The current News-Herald format was established under the Heritage Newspapers brand in 1986, when the late industrialist Heinz Prechter brought the old News-Herald (based in Wyandotte, MI) and Mellus Newspapers (based in Lincoln Park, MI) from SEM Newspapers Inc. and combined them into a single Downriver publication each Wednesday. In 1988, The News-Herald relocated to their current offices at Interstate 75 and Northline Road in Southgate, MI and launched "Weekender" editions in select communities, which was later incorporated into Heritage Sunday and is now known as the Sunday News-Herald. A Friday edition of The News-Herald delivered exclusively via the United States Postal Service began publishing on March 3, 2006 and was discontinued after the April 20, 2012 edition.

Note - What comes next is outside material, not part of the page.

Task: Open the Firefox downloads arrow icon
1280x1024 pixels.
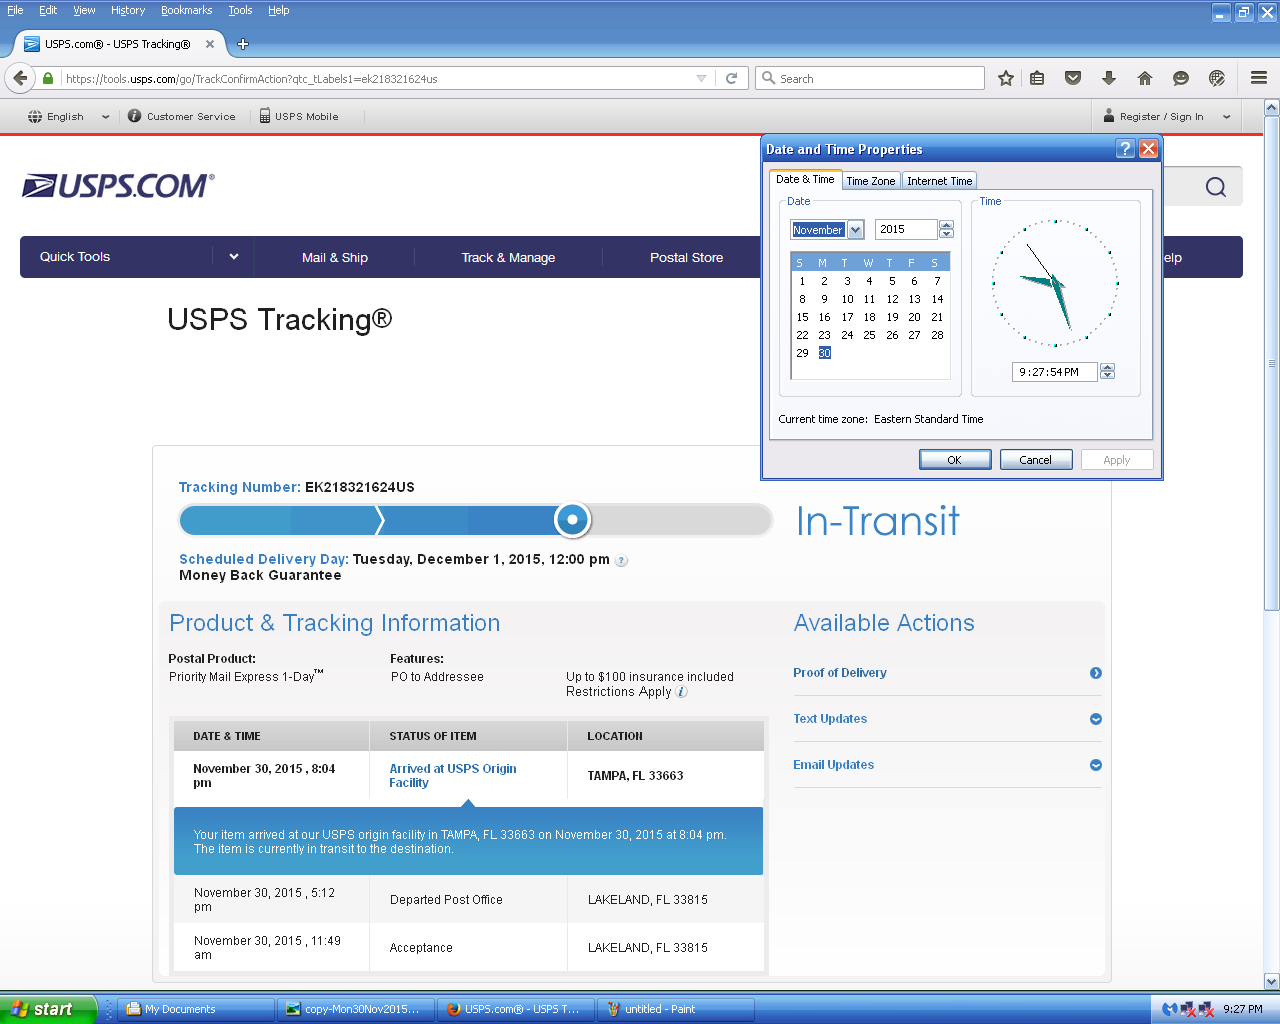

Following the 2013 merger of 21st Century Media and MediaNews Group to form Digital First Media, the current owner, the News-Herald was placed in 2014 into Digital First's newly formed Detroit region, which also includes longtime sister papers The Macomb Daily and The Detroit News.  The other 21st Century-owned newspapers in Michigan were placed into Digital First's Michigan region, headquartered in Pontiac.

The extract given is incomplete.